After we anchored and got settled, we went ashore with gifts of fresh bread and limes. Assam (real name Ah Samg) and his wife Mami greeted us warmly and suddenly we were part of the family! We received a tour of their property, including the chicken coops (they supply the local village of 200 people with eggs), the vanilla crops (prices are up due to bad weather in Madagascar), the pigpens, and a visit to see their pet nurse sharks. They have two, which swim freely in the lagoon but come up to shore to be hand fed. We were actually able to pet them on the head! Then we were their guests for lunch (stewed duck with orange sauce, rice, and poisson cru made with freshly caught trigger fish, coconut milk and the recently arrived limes!). Then we were invited for dinner (coconut crab, the sweetest meat we've ever tasted, roasted mahi-mahi, salad, and coconut bread made from the spongy interior of a coconut that has just put down roots and sprouted).

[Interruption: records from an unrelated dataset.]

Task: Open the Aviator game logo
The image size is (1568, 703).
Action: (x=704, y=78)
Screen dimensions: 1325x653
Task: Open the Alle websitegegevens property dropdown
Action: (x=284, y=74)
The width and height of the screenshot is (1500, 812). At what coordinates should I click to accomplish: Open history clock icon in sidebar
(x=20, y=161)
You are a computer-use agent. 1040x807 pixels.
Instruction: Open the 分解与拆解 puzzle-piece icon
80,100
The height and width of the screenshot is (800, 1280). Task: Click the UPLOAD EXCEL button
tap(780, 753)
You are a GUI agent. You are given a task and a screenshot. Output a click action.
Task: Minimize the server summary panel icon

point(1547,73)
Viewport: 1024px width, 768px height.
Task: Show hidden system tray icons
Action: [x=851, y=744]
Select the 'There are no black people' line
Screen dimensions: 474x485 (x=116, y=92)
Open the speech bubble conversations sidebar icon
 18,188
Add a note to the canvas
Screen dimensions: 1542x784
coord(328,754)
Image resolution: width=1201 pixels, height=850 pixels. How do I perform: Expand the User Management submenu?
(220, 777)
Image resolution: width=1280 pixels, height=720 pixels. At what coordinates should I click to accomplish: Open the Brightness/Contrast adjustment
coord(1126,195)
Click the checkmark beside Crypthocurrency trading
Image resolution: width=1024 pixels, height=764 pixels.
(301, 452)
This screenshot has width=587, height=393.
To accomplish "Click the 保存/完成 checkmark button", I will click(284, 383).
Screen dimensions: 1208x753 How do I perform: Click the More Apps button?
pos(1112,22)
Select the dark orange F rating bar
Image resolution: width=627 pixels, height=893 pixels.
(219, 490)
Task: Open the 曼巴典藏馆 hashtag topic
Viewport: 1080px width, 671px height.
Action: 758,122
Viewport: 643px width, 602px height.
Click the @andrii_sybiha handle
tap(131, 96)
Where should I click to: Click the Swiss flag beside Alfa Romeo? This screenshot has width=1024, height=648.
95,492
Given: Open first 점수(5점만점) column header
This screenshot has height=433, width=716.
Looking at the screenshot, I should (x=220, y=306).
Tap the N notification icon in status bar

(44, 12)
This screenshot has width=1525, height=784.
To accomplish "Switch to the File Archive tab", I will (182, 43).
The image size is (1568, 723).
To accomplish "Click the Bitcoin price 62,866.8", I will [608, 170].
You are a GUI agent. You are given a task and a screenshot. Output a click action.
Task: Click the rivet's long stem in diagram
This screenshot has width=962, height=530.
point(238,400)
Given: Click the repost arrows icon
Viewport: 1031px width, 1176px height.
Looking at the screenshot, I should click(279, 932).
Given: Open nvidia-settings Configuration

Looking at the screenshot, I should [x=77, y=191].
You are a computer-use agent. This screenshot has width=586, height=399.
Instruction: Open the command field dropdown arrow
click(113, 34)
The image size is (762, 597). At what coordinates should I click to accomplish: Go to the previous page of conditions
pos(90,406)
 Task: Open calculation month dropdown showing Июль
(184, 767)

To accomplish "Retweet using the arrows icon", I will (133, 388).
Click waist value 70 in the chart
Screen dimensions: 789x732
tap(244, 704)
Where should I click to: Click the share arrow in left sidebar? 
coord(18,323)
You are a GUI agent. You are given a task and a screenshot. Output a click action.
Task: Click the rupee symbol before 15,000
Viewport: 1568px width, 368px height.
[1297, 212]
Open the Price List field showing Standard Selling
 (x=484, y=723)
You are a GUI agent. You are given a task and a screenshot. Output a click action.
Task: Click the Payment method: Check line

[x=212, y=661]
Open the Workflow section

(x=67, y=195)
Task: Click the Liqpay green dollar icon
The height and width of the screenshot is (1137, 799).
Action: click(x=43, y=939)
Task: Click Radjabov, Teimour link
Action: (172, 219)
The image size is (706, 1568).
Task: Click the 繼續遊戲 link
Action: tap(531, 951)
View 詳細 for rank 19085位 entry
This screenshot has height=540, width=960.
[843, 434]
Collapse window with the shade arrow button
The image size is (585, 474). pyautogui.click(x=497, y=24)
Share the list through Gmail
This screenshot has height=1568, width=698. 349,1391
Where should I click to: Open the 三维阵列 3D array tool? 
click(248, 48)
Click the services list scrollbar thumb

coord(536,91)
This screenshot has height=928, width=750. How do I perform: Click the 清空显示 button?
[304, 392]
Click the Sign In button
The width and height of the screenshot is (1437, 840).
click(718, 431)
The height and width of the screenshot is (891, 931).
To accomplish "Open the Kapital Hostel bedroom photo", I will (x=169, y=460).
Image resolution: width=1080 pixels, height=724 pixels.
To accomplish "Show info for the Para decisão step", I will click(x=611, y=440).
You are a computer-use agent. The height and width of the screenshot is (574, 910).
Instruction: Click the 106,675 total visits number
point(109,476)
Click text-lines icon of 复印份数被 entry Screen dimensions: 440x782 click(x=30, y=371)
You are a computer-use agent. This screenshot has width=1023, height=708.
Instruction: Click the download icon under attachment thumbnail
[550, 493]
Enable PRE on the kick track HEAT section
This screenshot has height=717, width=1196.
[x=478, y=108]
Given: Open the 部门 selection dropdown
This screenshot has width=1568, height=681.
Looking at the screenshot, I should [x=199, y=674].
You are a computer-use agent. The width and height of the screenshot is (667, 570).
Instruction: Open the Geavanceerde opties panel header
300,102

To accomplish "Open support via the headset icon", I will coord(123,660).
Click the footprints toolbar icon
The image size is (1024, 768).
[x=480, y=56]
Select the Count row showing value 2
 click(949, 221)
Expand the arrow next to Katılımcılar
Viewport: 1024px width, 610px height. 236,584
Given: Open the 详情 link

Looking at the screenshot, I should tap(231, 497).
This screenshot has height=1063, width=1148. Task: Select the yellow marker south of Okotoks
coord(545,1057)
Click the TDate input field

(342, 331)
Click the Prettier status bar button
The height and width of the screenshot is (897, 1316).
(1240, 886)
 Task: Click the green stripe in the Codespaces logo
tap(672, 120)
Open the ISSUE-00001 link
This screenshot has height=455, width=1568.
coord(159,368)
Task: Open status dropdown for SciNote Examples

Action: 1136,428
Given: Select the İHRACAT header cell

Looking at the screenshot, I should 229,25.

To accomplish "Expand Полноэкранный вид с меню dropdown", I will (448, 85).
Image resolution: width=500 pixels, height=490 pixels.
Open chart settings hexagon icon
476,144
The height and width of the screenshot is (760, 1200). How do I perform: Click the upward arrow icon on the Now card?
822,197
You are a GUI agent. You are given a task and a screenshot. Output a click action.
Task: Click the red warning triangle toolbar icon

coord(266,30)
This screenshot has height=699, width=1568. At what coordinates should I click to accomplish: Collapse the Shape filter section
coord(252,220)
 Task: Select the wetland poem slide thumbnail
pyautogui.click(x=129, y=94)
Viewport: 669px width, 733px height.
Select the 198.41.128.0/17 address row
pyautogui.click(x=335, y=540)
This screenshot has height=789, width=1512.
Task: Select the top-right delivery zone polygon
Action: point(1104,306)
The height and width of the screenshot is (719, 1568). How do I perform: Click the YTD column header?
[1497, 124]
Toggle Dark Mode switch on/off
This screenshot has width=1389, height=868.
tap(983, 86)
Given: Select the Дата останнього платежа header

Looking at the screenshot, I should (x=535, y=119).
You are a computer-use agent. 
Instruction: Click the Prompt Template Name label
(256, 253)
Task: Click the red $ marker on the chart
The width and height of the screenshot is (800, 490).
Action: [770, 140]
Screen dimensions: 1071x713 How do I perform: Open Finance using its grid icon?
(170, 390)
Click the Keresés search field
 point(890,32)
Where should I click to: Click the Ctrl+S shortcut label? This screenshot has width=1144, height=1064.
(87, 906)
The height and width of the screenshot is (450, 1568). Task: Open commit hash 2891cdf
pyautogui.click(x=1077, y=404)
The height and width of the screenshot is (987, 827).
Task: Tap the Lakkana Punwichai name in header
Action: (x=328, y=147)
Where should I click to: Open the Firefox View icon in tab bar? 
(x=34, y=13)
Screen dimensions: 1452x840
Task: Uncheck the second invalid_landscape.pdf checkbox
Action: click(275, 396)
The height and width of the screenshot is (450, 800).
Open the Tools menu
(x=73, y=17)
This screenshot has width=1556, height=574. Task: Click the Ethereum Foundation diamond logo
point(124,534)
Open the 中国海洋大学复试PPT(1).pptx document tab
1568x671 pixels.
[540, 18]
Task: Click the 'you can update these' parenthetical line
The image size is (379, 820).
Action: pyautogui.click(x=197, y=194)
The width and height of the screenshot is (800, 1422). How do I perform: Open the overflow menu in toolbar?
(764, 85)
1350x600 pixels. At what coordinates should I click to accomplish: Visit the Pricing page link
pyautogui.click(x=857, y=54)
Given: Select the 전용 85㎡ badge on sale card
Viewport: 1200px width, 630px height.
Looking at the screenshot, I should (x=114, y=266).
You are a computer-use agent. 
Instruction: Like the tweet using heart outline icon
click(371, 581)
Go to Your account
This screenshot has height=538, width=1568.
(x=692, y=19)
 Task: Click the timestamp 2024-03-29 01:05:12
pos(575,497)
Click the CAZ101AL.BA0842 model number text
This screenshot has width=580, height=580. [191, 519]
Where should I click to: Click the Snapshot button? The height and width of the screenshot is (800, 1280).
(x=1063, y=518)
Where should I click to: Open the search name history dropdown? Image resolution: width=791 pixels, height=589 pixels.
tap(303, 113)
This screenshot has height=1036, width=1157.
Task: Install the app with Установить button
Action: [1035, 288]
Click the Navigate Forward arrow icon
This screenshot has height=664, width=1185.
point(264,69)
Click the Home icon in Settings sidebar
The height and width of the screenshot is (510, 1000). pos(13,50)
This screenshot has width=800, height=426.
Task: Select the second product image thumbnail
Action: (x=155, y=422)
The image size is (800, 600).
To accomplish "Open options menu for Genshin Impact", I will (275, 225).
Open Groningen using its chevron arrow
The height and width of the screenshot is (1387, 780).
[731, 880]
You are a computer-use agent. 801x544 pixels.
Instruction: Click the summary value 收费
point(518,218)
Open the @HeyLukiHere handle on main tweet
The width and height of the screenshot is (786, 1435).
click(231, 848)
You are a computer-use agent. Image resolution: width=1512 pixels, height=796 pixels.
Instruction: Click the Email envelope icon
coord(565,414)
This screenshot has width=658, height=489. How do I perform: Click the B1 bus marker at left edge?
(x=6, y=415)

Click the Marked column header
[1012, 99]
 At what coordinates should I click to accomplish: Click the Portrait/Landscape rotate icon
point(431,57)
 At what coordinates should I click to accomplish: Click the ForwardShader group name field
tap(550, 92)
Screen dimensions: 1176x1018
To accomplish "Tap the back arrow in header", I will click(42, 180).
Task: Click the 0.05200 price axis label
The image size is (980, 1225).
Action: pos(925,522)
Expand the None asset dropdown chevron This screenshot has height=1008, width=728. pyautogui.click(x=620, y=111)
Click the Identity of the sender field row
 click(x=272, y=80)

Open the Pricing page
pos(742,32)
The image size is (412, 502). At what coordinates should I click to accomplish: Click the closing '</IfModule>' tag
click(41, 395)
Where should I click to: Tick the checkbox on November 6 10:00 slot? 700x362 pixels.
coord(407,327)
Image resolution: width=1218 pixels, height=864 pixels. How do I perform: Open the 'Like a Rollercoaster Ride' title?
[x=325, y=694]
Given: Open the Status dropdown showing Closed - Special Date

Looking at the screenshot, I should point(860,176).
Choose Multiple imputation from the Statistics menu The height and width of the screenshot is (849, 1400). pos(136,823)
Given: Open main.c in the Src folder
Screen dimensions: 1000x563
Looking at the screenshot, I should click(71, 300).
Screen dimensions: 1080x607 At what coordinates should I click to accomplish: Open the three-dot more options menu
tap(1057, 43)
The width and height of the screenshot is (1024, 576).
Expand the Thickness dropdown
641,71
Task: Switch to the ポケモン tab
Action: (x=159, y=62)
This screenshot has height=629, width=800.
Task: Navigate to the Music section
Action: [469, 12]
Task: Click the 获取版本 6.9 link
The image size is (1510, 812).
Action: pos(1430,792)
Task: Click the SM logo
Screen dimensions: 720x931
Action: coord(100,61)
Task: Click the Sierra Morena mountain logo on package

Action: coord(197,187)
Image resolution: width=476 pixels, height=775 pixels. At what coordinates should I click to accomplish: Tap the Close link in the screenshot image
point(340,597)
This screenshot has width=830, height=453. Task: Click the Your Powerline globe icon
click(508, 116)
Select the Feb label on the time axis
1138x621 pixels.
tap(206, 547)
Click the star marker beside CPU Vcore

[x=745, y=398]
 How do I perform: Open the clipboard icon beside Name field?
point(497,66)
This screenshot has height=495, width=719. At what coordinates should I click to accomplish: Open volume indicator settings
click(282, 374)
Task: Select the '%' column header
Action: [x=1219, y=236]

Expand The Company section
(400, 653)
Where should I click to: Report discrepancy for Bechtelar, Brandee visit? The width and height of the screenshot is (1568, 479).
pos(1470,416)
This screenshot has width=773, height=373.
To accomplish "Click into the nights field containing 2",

And then the next night too (chicken roasted over smoldering coconut husks, delicious homemade barbecue sauce, more roasted fish, and pommes frites). One night we were surprised by a lunar eclipse!

Over the next few days, they dined with us several times, we repaired a pump for them, we went fishing with them (hand lines with land crab meat on the hooks - caught 30 fish in less than an hour). We also visited their pearl farm, including a stop at their 'shell hotel' where they grow the young oysters. Once the shells are three years old, they are implanted with a nucleus, what looks like a marble (varying sizes) but is actually a piece of polished shell from a river mussel found only in the Mississippi River. Only 30% produce a pearl, and only 2% of all the pearls harvested are perfect. Our few days with them were like a competition in generosity. We told them that we wanted to move in with them and stay forever - they said No Problem! They became true friends and family.

It was sad to leave our new friends, but we finally picked up the anchor and carried on with our journey.